En retirant le PDCI-RDA du RHDP, le 08 août 2018, au sortir d’une audience que lui a accordée son cadet, le président Alassane Ouattara, le leader du vieux parti  Henri Konan Bédié ne se doutait certainement pas qu’il empruntait un chemin qui lui imposerait des sacrifices et qu’il devrait parfois surjouer son rôle de néo-opposant pour attirer le ‘’chaland’’ et faire nombre. Au risque d’être vite débordé par la coalition au pouvoir qui n’a finalement pas besoin de ‘’forcer son talent’’ pour convaincre les Ivoiriens de la pertinence de la vision du chef de l’Etat qui rêve d’une Côte d’Ivoire stable et rassemblée.

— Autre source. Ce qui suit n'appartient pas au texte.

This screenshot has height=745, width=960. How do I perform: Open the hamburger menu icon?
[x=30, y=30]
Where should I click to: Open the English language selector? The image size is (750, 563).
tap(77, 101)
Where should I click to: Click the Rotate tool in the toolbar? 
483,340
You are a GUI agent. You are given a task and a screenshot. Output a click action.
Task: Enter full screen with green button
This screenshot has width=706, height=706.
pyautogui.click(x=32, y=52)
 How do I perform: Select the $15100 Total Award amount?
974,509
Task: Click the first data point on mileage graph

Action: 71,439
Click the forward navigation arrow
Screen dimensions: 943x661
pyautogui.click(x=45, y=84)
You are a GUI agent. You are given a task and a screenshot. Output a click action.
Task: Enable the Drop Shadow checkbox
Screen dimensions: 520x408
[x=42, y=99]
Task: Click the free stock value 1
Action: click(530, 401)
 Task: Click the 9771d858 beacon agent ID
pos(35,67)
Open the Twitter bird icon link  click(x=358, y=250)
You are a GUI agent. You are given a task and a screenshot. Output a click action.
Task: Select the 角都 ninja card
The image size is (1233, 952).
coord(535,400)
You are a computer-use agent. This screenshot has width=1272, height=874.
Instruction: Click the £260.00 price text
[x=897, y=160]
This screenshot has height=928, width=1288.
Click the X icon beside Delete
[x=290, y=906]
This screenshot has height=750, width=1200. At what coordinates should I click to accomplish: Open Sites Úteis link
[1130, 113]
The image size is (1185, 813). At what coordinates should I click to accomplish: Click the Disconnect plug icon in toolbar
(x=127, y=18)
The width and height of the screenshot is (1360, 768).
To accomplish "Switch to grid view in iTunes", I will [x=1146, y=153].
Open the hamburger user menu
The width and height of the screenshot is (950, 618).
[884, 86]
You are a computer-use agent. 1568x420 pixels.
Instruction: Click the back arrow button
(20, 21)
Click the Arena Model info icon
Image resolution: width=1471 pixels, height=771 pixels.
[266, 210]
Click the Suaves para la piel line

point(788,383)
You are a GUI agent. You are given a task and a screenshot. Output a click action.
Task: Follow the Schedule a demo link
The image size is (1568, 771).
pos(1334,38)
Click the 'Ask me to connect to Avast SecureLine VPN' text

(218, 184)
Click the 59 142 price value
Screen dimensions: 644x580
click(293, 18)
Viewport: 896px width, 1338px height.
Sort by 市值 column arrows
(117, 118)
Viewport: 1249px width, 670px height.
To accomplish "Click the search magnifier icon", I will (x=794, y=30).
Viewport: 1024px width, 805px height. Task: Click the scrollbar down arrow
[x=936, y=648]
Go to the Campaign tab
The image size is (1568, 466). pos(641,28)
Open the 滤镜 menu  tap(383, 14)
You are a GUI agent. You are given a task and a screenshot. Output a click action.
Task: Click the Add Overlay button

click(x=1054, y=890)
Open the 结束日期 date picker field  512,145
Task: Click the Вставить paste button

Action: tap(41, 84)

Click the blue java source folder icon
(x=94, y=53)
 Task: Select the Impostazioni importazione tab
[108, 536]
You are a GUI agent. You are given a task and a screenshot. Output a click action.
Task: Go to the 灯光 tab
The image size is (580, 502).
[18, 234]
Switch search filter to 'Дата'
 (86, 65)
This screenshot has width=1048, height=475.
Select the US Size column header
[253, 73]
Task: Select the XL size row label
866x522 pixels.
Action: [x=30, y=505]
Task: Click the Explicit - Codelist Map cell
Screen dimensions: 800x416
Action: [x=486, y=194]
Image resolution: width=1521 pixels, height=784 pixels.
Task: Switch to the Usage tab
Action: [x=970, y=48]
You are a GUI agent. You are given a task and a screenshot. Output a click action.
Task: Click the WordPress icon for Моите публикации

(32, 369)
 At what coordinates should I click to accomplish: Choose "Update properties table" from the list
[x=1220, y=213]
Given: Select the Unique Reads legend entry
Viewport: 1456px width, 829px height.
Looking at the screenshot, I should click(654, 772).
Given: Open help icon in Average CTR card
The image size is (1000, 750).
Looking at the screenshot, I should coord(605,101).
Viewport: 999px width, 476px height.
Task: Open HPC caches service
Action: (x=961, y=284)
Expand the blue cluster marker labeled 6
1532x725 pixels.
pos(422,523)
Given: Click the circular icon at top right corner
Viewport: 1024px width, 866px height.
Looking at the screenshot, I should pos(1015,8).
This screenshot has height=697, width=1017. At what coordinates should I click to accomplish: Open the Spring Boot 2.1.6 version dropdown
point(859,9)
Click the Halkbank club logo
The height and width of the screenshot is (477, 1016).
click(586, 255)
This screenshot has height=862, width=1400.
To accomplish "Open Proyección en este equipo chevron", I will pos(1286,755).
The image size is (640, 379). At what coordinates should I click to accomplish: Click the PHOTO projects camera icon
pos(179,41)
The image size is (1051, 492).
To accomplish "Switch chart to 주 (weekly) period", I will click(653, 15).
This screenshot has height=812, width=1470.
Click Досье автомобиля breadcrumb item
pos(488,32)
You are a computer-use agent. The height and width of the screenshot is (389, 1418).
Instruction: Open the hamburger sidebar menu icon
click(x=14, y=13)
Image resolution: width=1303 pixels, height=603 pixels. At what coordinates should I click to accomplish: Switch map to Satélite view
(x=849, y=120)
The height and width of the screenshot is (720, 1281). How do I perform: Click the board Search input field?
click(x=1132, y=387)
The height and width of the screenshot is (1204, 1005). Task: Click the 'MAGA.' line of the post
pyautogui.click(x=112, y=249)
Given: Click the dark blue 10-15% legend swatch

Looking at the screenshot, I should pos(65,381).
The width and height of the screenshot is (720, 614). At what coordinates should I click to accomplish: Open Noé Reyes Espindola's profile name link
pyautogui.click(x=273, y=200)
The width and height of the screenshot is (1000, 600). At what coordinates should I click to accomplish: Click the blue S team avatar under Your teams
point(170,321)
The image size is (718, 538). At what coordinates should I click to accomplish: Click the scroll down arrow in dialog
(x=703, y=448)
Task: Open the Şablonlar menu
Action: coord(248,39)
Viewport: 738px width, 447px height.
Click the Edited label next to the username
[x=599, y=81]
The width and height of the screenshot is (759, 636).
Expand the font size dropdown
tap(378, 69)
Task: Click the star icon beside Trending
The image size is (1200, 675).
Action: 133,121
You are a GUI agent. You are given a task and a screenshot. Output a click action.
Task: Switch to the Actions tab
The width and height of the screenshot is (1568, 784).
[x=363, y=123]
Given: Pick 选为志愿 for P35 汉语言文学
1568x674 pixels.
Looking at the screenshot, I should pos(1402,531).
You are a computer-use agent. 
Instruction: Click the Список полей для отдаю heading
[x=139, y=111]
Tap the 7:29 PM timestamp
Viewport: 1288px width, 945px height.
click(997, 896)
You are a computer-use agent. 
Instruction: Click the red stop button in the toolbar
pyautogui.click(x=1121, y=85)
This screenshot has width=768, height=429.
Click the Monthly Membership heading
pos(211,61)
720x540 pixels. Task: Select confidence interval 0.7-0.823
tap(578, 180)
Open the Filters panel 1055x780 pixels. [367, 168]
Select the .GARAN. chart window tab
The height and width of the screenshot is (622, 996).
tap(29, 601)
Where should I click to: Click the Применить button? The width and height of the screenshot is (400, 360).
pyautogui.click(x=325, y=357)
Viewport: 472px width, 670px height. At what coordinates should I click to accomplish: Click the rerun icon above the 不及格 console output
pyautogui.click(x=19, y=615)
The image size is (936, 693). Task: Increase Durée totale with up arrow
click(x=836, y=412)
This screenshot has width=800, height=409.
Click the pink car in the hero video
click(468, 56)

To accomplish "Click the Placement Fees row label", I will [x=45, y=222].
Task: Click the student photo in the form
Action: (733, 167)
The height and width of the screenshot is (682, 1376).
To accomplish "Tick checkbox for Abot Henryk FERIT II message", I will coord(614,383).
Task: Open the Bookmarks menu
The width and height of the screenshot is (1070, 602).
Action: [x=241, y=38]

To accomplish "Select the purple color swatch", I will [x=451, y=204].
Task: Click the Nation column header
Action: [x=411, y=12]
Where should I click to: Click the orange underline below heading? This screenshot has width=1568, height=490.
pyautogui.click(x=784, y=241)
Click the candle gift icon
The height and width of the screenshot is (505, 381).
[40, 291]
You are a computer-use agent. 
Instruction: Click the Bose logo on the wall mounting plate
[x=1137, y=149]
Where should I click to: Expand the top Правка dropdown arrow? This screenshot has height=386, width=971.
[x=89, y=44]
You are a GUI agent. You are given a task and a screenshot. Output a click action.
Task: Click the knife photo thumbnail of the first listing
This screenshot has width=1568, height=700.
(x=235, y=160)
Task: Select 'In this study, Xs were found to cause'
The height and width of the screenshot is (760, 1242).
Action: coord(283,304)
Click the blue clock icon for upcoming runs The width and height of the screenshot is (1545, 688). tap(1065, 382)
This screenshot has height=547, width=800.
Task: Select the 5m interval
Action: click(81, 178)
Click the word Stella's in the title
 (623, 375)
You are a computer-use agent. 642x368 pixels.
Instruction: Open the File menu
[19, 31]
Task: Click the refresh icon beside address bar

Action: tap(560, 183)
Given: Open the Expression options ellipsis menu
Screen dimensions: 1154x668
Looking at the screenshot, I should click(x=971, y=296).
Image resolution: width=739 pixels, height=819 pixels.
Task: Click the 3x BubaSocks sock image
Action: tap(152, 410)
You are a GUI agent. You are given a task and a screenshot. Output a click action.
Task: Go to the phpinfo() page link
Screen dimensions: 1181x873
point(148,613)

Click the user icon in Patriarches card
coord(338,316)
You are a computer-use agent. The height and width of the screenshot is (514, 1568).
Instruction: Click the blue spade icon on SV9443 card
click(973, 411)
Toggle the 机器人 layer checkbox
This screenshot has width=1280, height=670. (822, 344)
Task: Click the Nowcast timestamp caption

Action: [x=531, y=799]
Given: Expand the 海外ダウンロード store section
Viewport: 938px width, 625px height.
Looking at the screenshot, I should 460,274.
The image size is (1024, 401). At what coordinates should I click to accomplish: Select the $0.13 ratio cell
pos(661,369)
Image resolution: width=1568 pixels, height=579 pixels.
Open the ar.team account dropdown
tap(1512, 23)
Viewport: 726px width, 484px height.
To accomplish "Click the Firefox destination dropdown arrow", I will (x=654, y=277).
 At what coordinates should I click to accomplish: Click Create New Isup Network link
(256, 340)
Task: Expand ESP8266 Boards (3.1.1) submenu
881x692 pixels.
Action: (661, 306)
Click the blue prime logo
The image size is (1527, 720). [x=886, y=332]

Comme un coup de tonnerre dans un ciel sans nuage, l’annonce du retrait du PDCI-RDA du RHDP, a surpris de nombreux Ivoiriens qui ne s’attendaient pas à ce couac au sein de la coalition au pouvoir. Et pour cause, celle-ci avait fini par donner d’elle, à travers le couple RDR-PDCI, l’image roborative et  rassurante d’un ménage harmonieux qui, en dépit de certaines divergences constatées  par intermittence comme dans tout ‘’foyer’’, n’allait pas trop mal. C’est ainsi qu’alors qu’enflait la polémique sur l’alternance en 2020 et que perlaient déjà les premières bisbilles à propos de la mise en place du parti unifié, l’on pensait que tout finirait par renter dans l’ordre. D’autant que du dialogue, les houphouétistes ont fait une ‘’seconde nature’’, l’arme des forts, avait dit le père de la nation, le président Félix Houphouët-Boigny. Mais, contre toute attente, le président Bédié va déjouer tous les pronostics en mettant un sérieux coup de canif dans le contrat de mariage. Excédé par la tournure que prenait la question de l’alternance en 2020, mais aussi agacé par l’implémentation du parti unifié RHDP, le 16 juillet 2018,  il a cru bon ruer dans les brancards en retirant le PDCI-RDA du RHDP. Dans la foulée, il a annoncé la mise en place d’une plateforme de l’opposition dont son parti prendrait certainement la tête. Ci-après un extrait du communiqué qui a consacré la rupture entre le PDCI-RDA et la coalition au pouvoir. ‘’Le PDCI-RDA prend acte de la création de ce Parti unifié dénommé RHDP par certains de ses alliés de la coalition RHDP mise en place le 18 mai 2005 à Paris ; prend acte également que les partis politiques fondateurs de ce Parti Unifié dénommé RHDP issu de l’Assemblée Générale Constitutive du 16 juillet 2018 ont pris la décision de mettre fin à leur appartenance au Groupement Politique RHDP ; dénonce l’Accord Politique pour la création d’un Parti unifié dénommé RHDP signé le 12 avril 2018 ;  se retire du processus de mise en place d’un Parti unifié dénommé RHDP ; se réserve le droit de promouvoir une plate-forme de collaboration avec les Ivoiriens qui partagent sa vision d’une Côte d’Ivoire réconciliée et soucieuse des droits, des libertés et du bien-être de ses populations’’. Rien que ça !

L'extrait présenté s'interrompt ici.